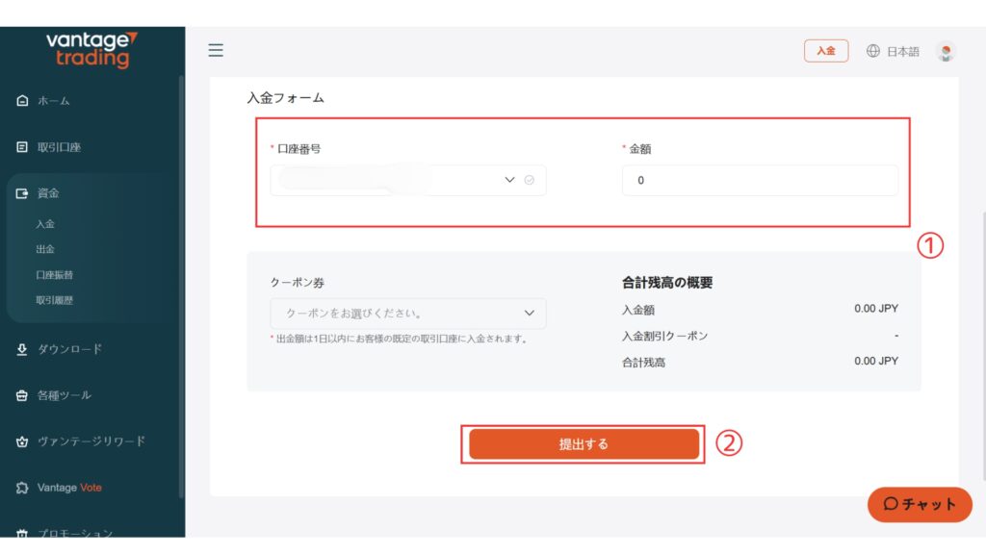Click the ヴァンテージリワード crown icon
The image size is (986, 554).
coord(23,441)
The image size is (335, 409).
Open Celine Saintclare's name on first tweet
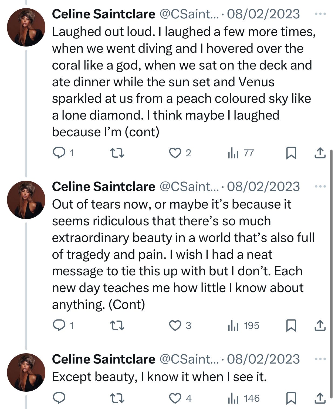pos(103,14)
◆ ◆ ◆
◆ Assigned task:
The answer consists solely of the lines from the one holding "The image size is (335, 409)." through the final line of the records, both ends included, each duplicated exactly. Leave images out.

◆ Response to this task:
The image size is (335, 409).
Open Celine Saintclare's name on first tweet
pos(103,14)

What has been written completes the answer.